Could you rewrite the records from the line with "Viewport: 438px width, 283px" to the line with "This screenshot has width=1077, height=539.", swapping "Order Date" for "Delivery Date", changing nothing else and leaving the pictures out?

- Extracted entries:
* Start *

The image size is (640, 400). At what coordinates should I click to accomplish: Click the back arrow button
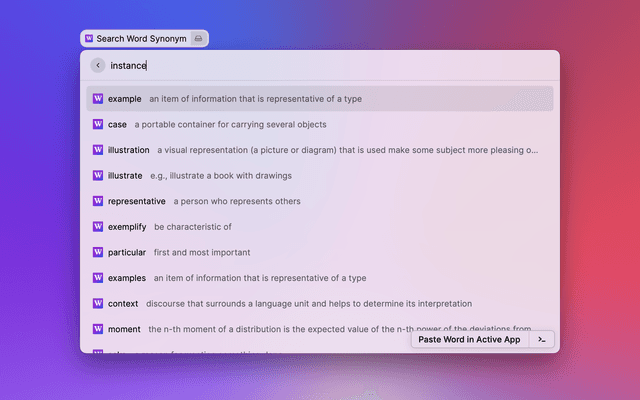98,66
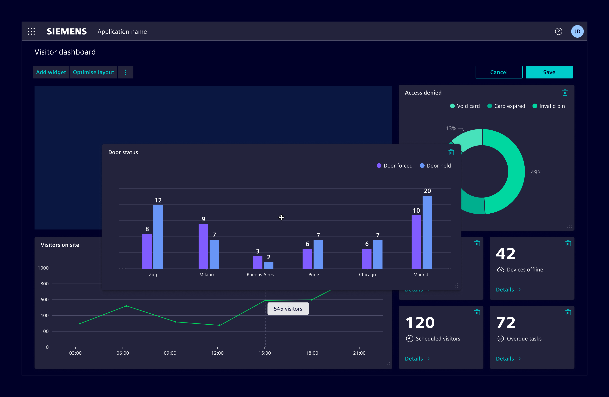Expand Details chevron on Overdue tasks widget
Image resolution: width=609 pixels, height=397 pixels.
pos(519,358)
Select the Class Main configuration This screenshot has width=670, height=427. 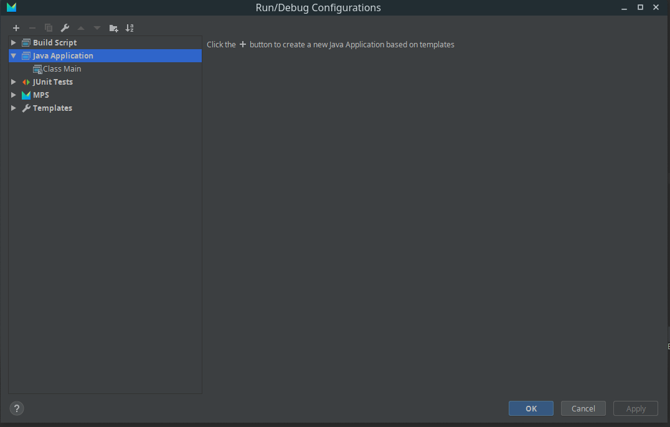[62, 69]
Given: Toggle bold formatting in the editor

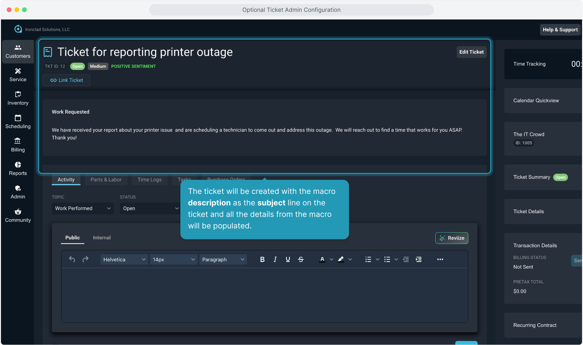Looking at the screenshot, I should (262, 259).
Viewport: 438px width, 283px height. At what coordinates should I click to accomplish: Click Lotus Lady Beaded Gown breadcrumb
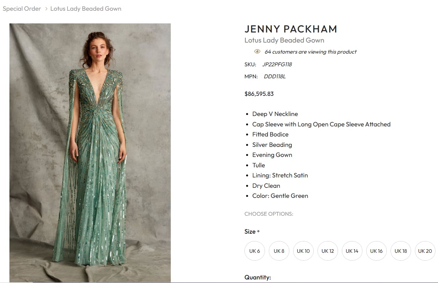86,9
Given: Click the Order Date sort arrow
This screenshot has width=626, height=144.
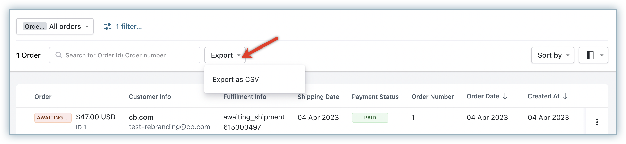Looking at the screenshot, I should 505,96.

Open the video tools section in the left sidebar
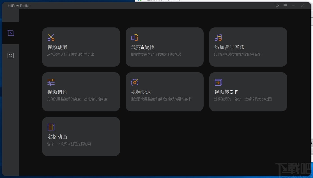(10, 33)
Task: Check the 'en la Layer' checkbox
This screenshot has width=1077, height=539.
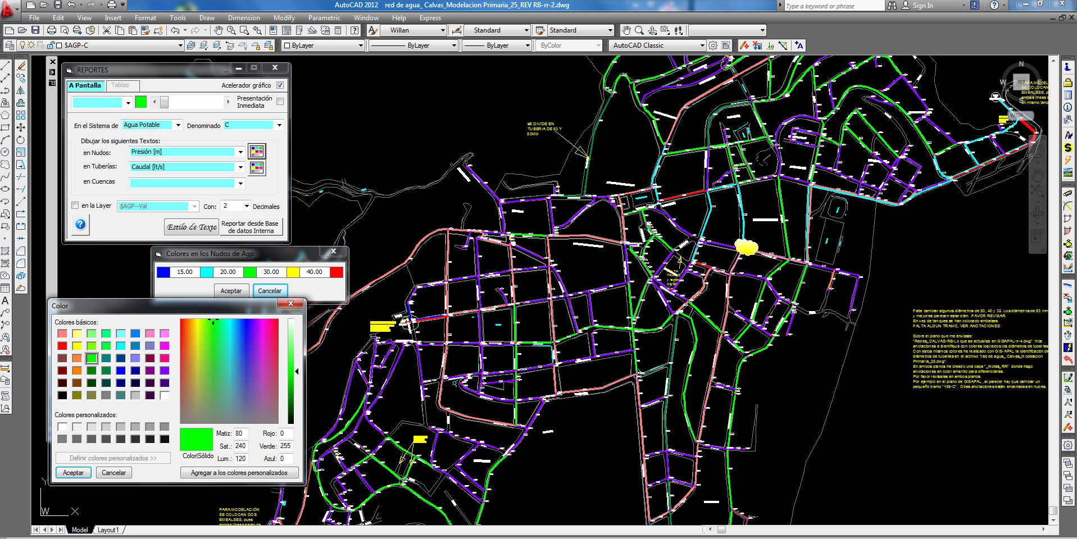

* End *
* Start *

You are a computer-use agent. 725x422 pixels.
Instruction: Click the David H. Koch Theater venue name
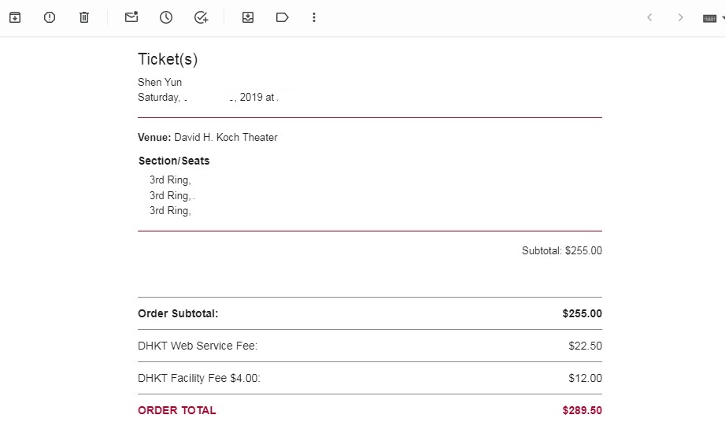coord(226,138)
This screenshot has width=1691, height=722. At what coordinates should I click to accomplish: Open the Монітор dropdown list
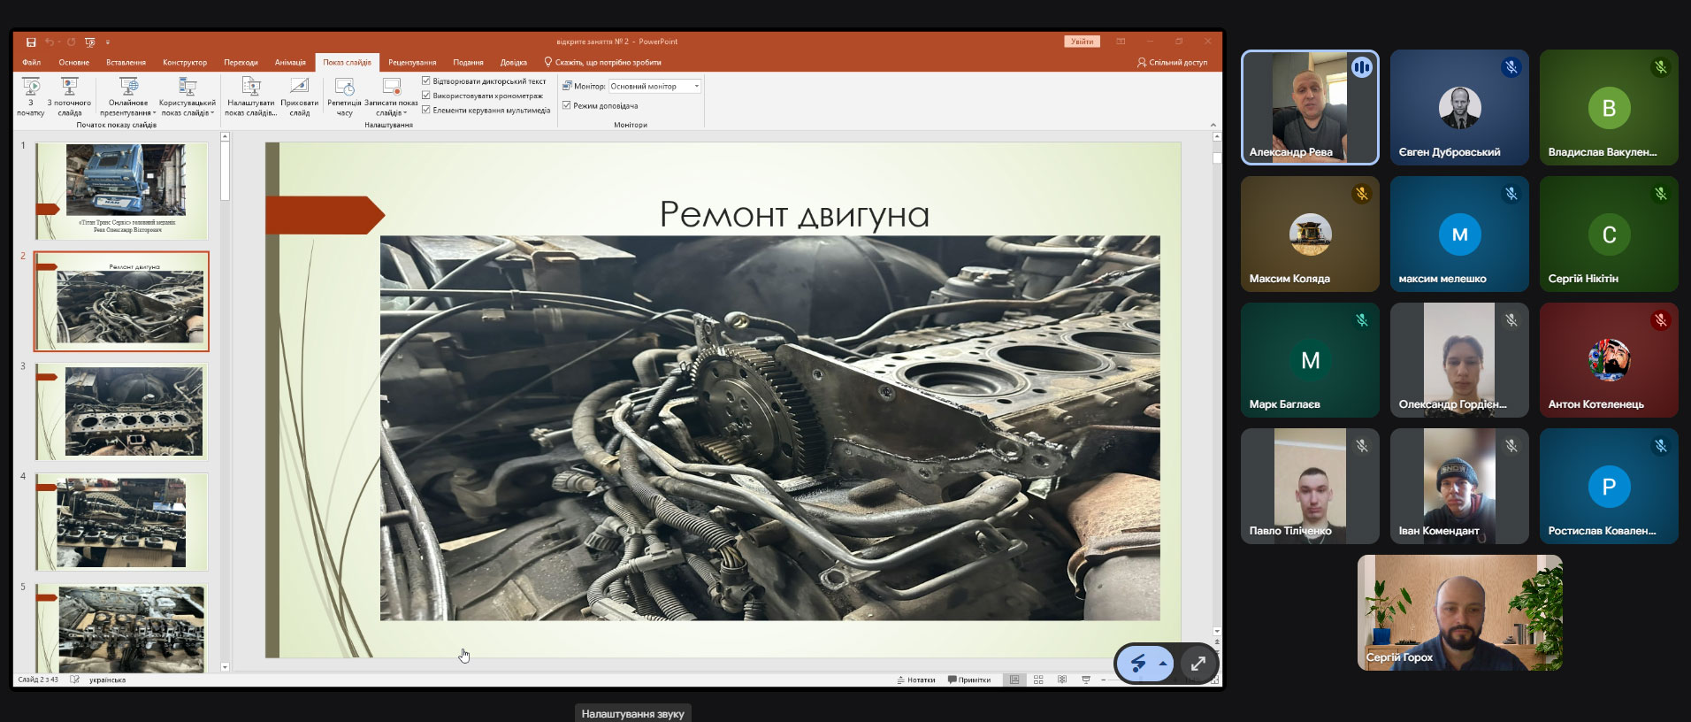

* End *

- Problem solution:
Viewport: 438px width, 283px height. At what coordinates should I click to accomplish: Click Lotus Lady Beaded Gown breadcrumb
86,9
Given: Click the Delivery Date sort arrow
This screenshot has width=626, height=144.
Looking at the screenshot, I should 505,96.

Open the video tools section in the left sidebar
(10, 33)
Task: Check the 'en la Layer' checkbox
This screenshot has width=1077, height=539.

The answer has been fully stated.